● **TEXT EXCERPT**
○ ○ ○

Project Title: Agricultural Waste Burning and Air Pollution
Department:  Environmental Engineering Sciences
Faculty Mentor: Barron Henderson, barronh@ufl.edu
Ph.D. Student Mentor(s): n/a
Terms Available: Summer
Student Level: Junior; 1 student per summer
Prerequisites:  Engineering major and interest in computational modeling.
Credit:  0-3 credits via EGN 4912
Stipend: $10 per hour
Application Requirements: Resume, faculty interview; email resume to Barron Henderson, barronh@ufl.edu, to request a faculty interview
Application Deadline: March 1 for Summer term
Website:
  http://www.barronh.com/
Project Description: We are exploring the socioeconomic effects of air pollution from agricultural waste burning on the surrounding community.

Project Title: Evaluating the Effects of Salt Water Intrusion on the Natural Organic Matter Removal Efficiencies of Lime Softening, Anion Exchange and Coagulation Processes for Drinking Water Treatment
Department: Environmental Engineering Sciences
Faculty Mentor: Katie Indarawis, katie.indarawis@essie.ufl.edu
Ph.D. Student Mentor(s): n/a
Terms Available: Fall, Spring
Student Level: Freshman, Sophomore, Junior, Senior, 2-3 students per semester
Prerequisites:  None unless selected for University Scholars
Credit:  0-3 credits via EGN 4912
Stipend: none unless selected for University Scholars
Application Requirements: Basic online application, statement of research interest, faculty interview; email one pdf file with all application requirements to Katie Indarawis, katie.indarawis@essie.ufl.edu, to request an interview
Application Deadline: March 1 for Fall term; November 1 for Spring Term
Website:  n/a
Project Description: Determining the prevalence of salt water intrusion in source waters for drinking water treatment plants in the State of Florida, and then evaluating the effect of salt water intrusion on conventional drinking water treatment processes such as coagulation. Lab work consists of coagulation experiments on jar testers. Assistance is needed to make simple solutions, clean labware, and filter water samples. Lab help will be needed on Tuesdays and Thursdays.

○ ○ ○

● **RECORDED INFORMATION**
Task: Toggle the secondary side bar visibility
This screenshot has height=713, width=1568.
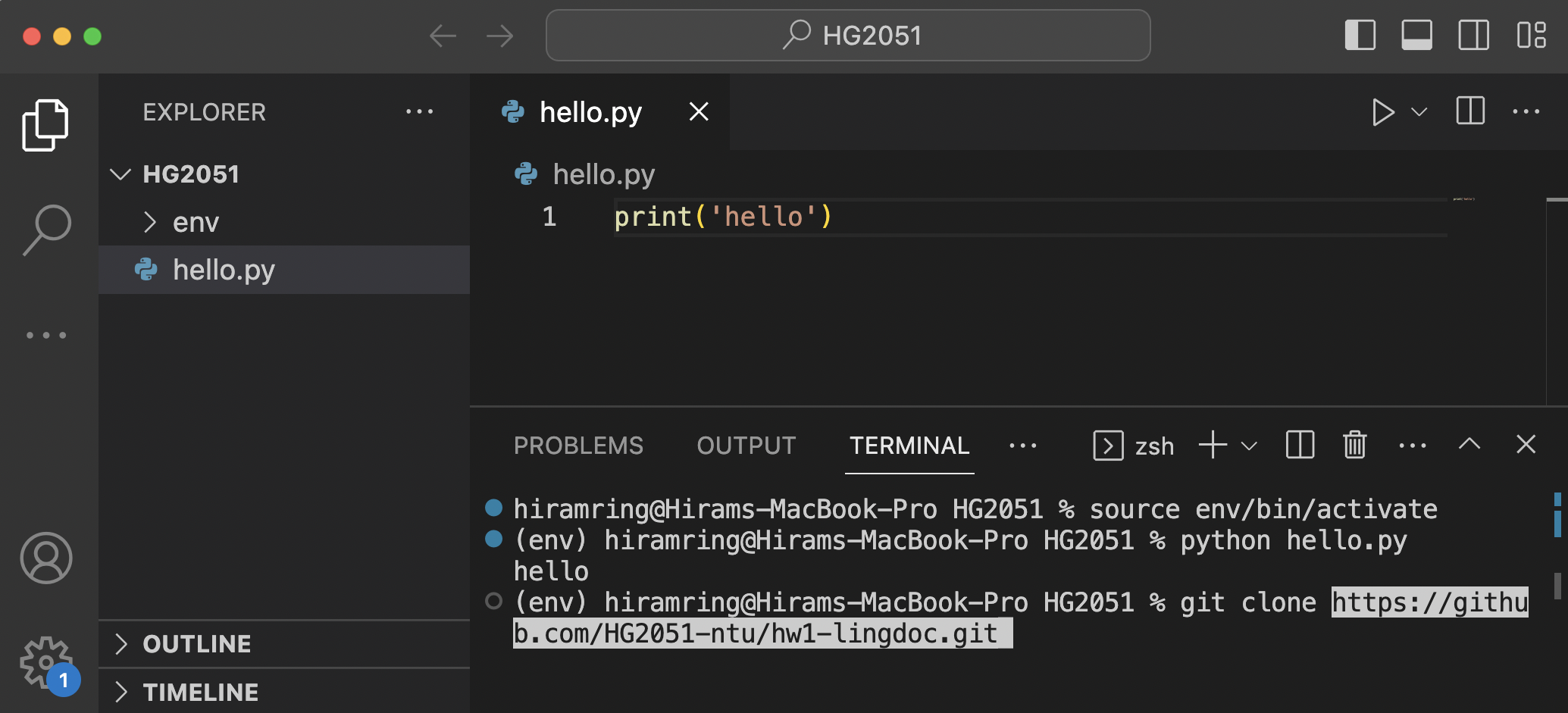Action: coord(1473,36)
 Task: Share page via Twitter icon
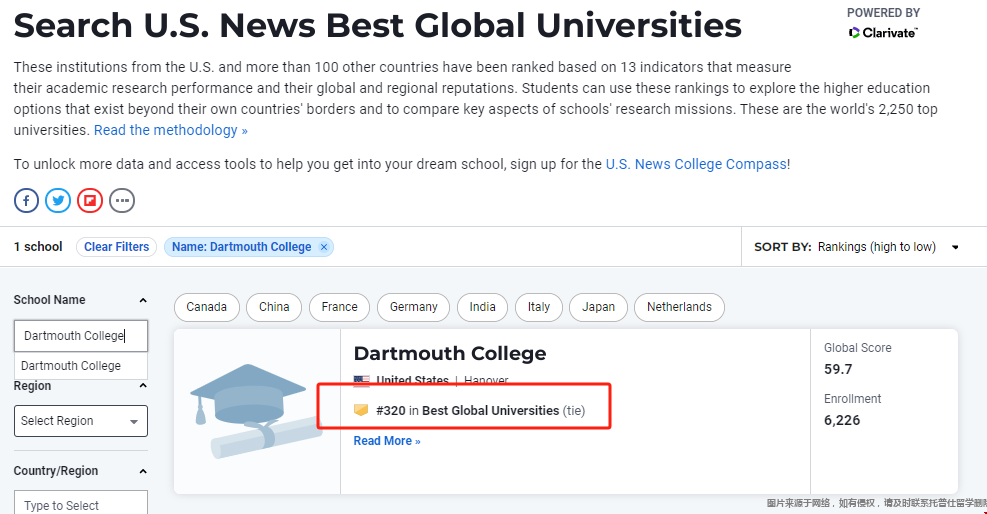tap(58, 200)
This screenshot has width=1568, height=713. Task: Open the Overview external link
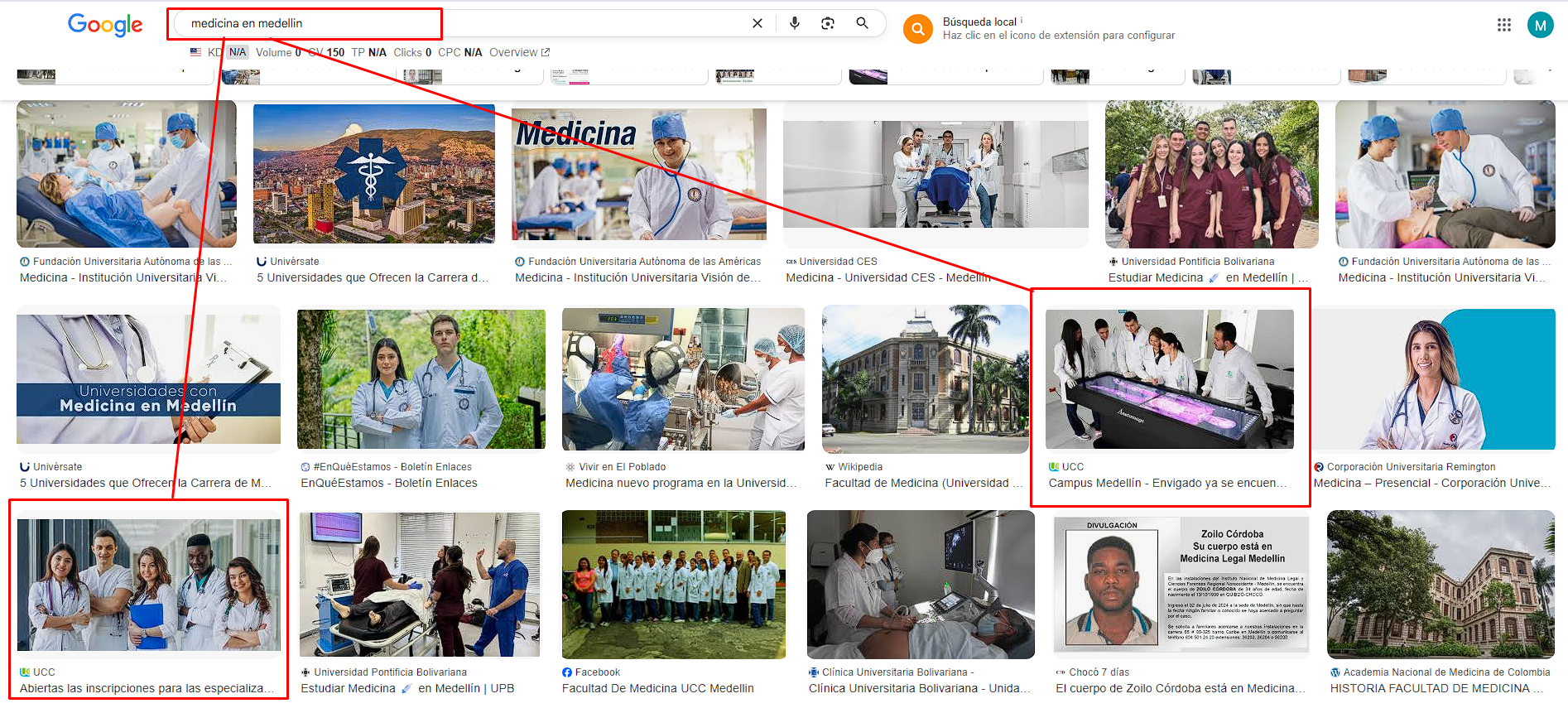point(519,52)
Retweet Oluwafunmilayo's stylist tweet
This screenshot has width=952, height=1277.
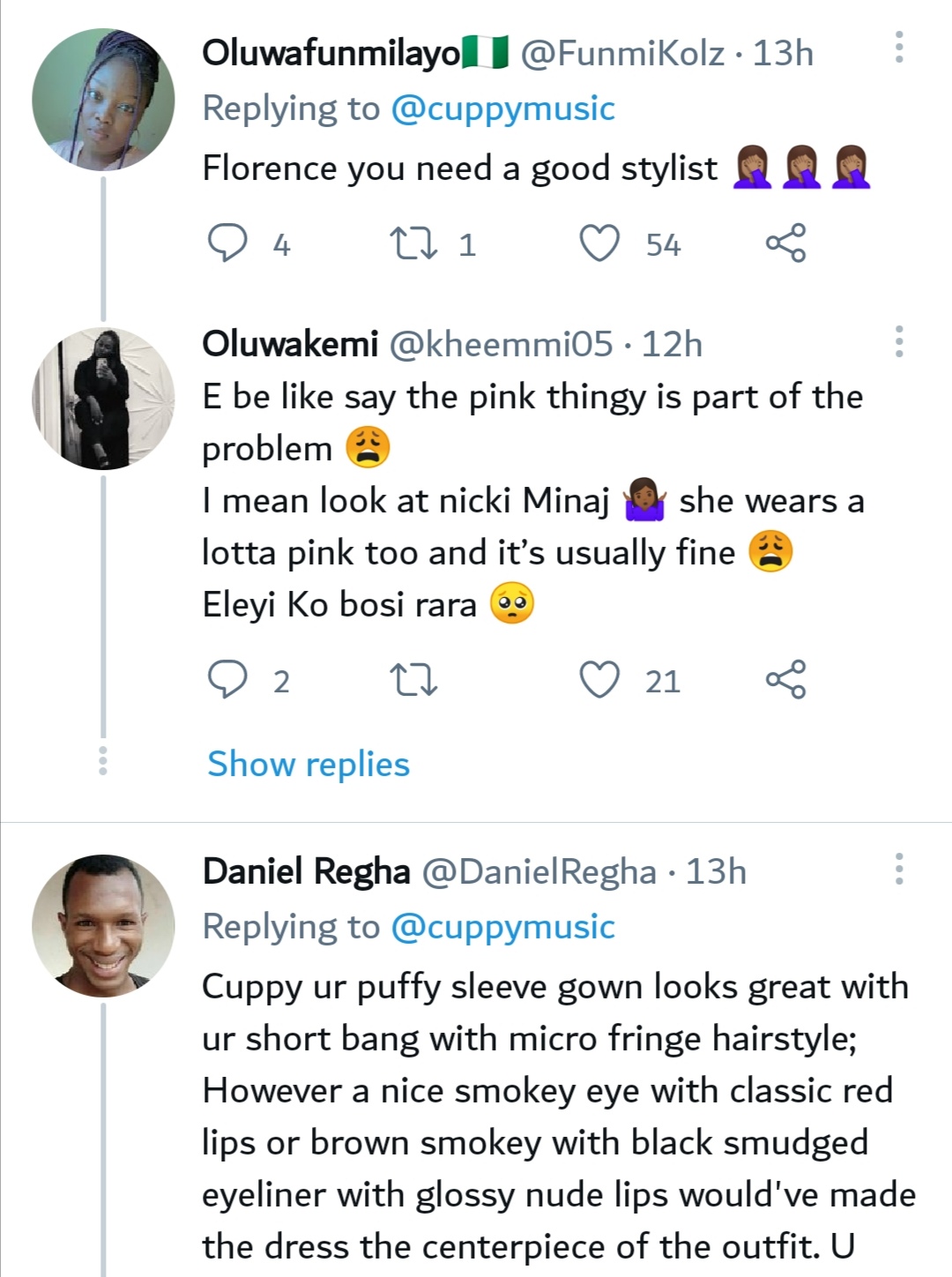(x=414, y=243)
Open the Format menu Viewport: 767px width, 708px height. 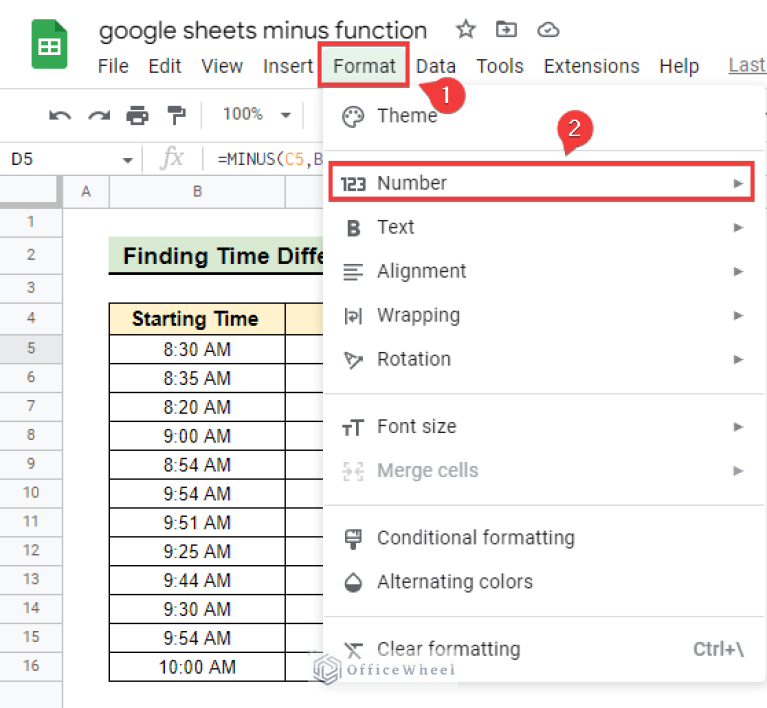click(364, 66)
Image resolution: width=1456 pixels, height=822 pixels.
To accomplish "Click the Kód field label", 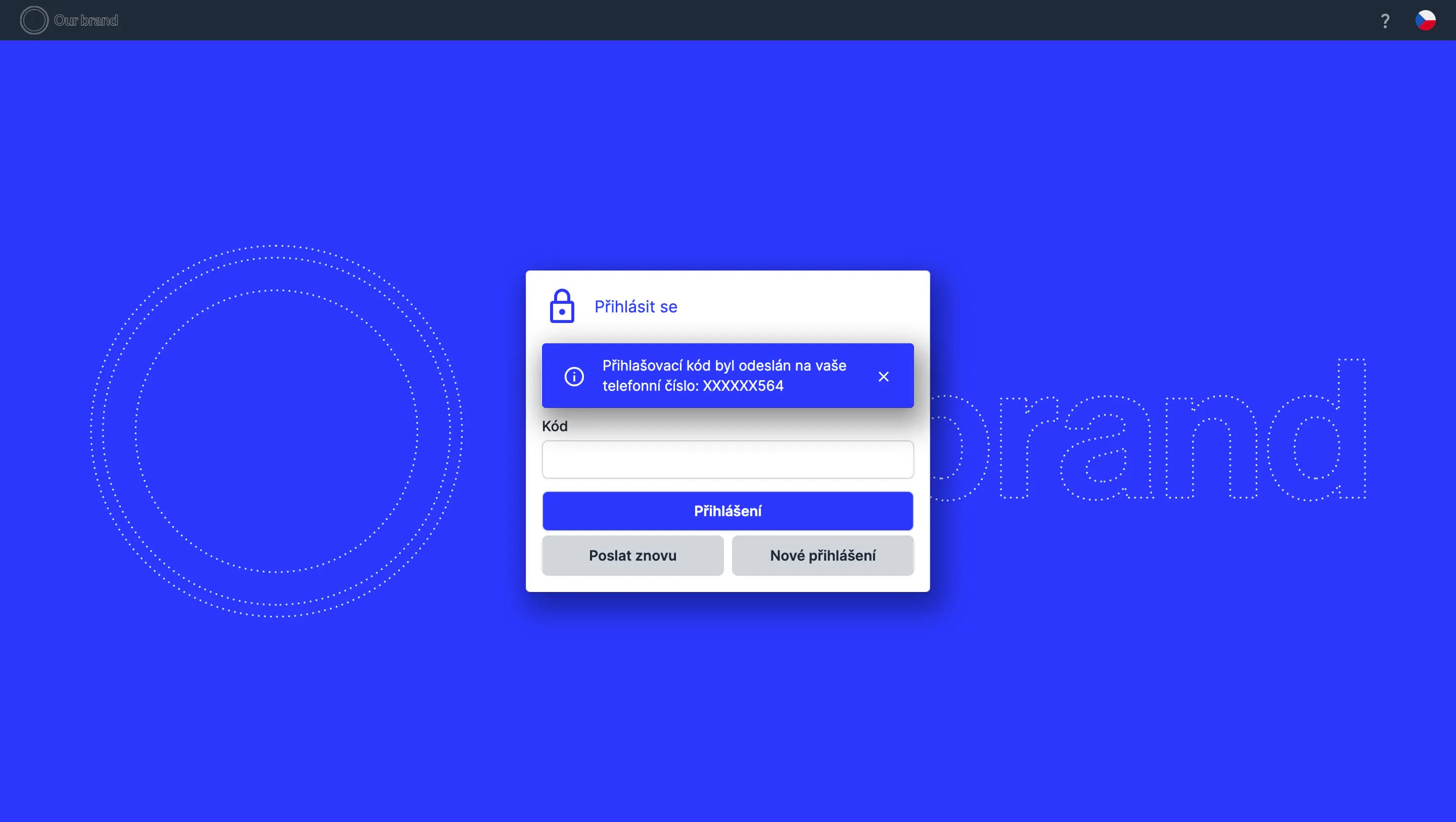I will point(555,426).
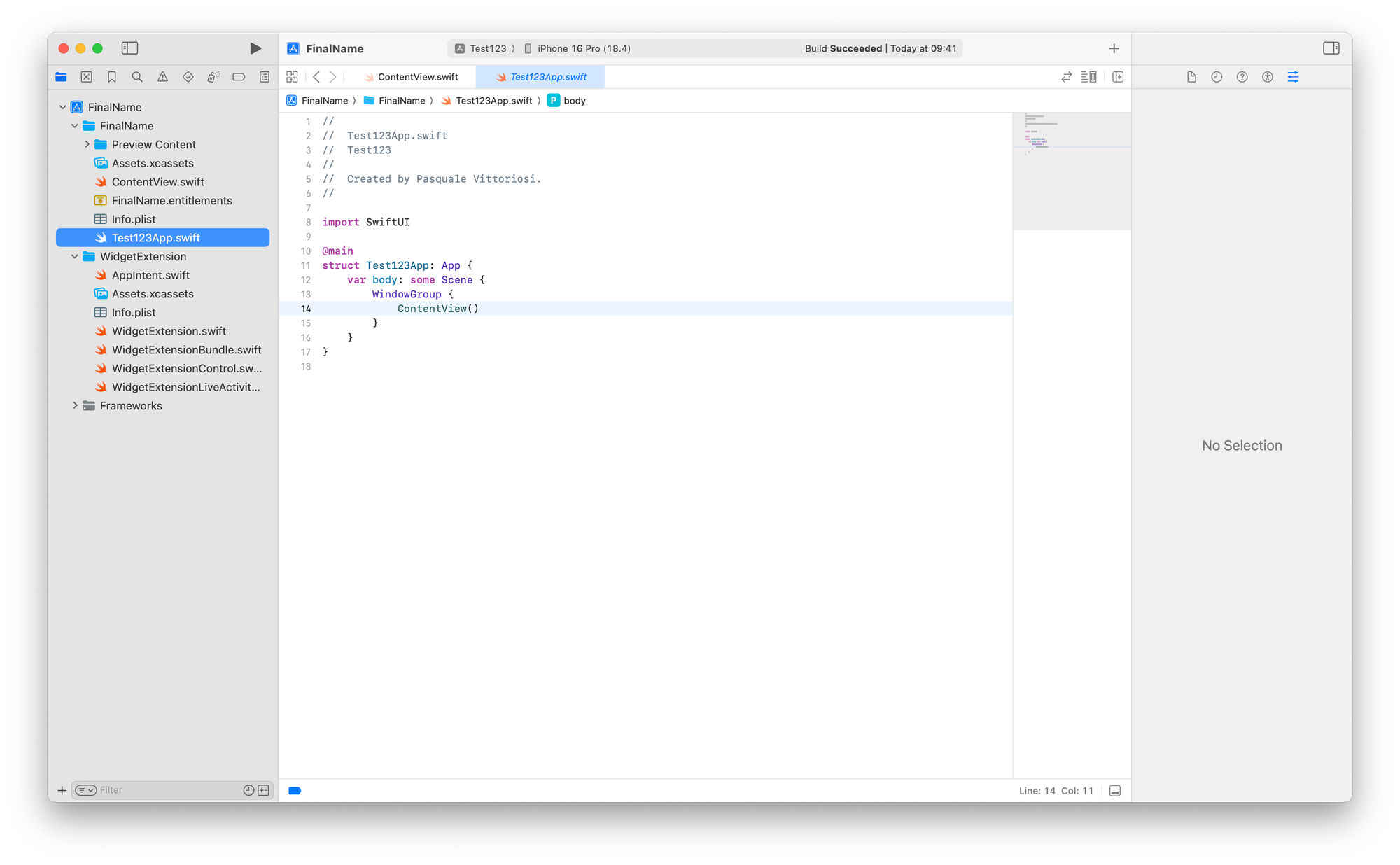Open the Bookmark navigator icon
Screen dimensions: 1400x865
click(x=112, y=77)
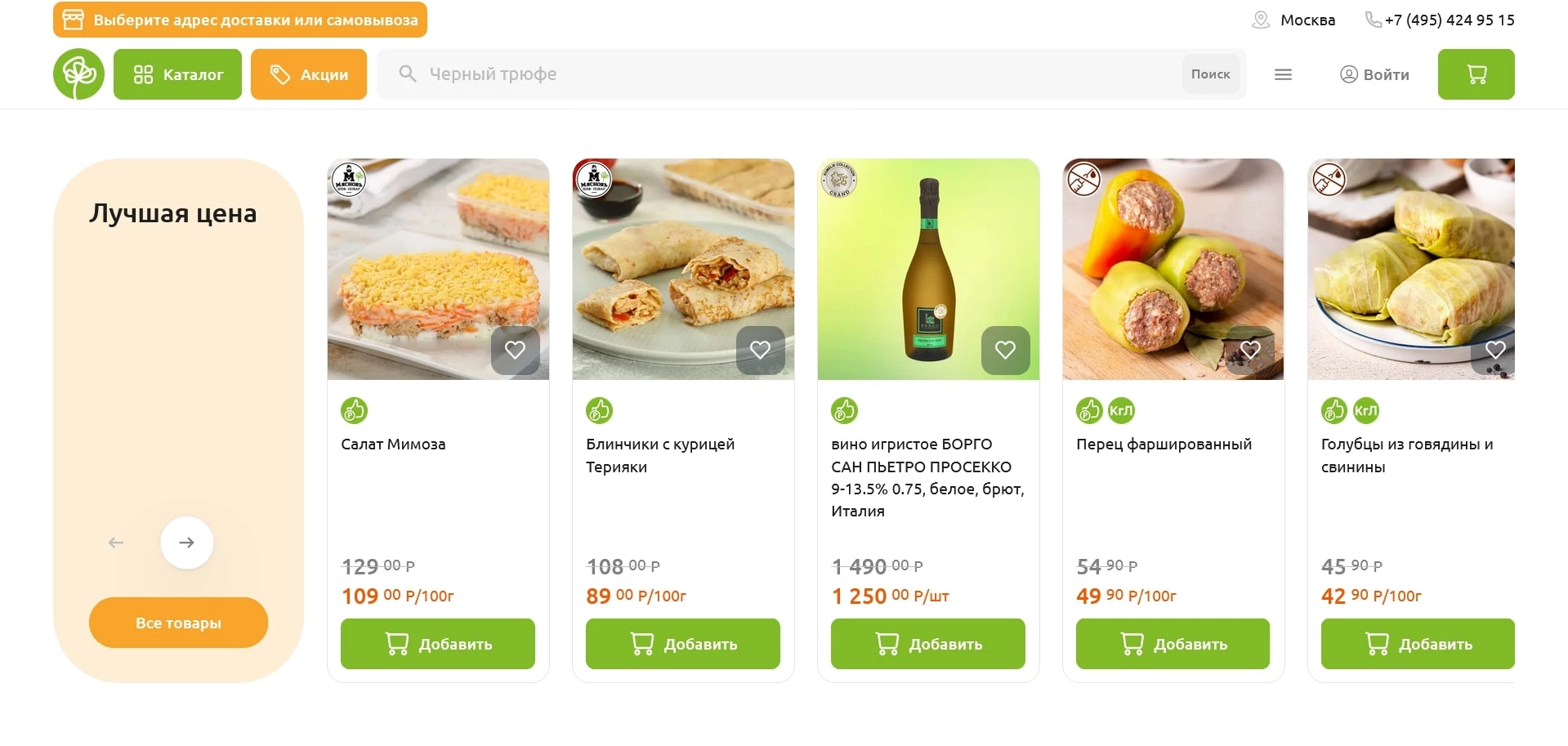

○ ○ ○

● **SET TASK 1**
In the research project descriptions, rewrite the stretch from "Project Title: Agricultural" through "the surrounding community.", replacing "computational modeling" with "numerical simulation".
● **SET TASK 2**
According to the research project descriptions, on which days is lab help needed for the salt water intrusion project?
● **SET TASK 3**
Summarize the research project descriptions in two sentences.

● **RESULT 1**
Project Title: Agricultural Waste Burning and Air Pollution
Department:  Environmental Engineering Sciences
Faculty Mentor: Barron Henderson, barronh@ufl.edu
Ph.D. Student Mentor(s): n/a
Terms Available: Summer
Student Level: Junior; 1 student per summer
Prerequisites:  Engineering major and interest in numerical simulation.
Credit:  0-3 credits via EGN 4912
Stipend: $10 per hour
Application Requirements: Resume, faculty interview; email resume to Barron Henderson, barronh@ufl.edu, to request a faculty interview
Application Deadline: March 1 for Summer term
Website:
  http://www.barronh.com/
Project Description: We are exploring the socioeconomic effects of air pollution from agricultural waste burning on the surrounding community.

● **RESULT 2**
Lab help is needed on Tuesdays and Thursdays.

● **RESULT 3**
One Environmental Engineering Sciences project, offered in summer to one junior at $10 per hour, explores the socioeconomic effects on the surrounding community of air pollution from agricultural waste burning. Another, offered in fall and spring, examines salt water intrusion in Florida source waters and its effect on drinking water treatment processes such as coagulation, with lab work on jar testers.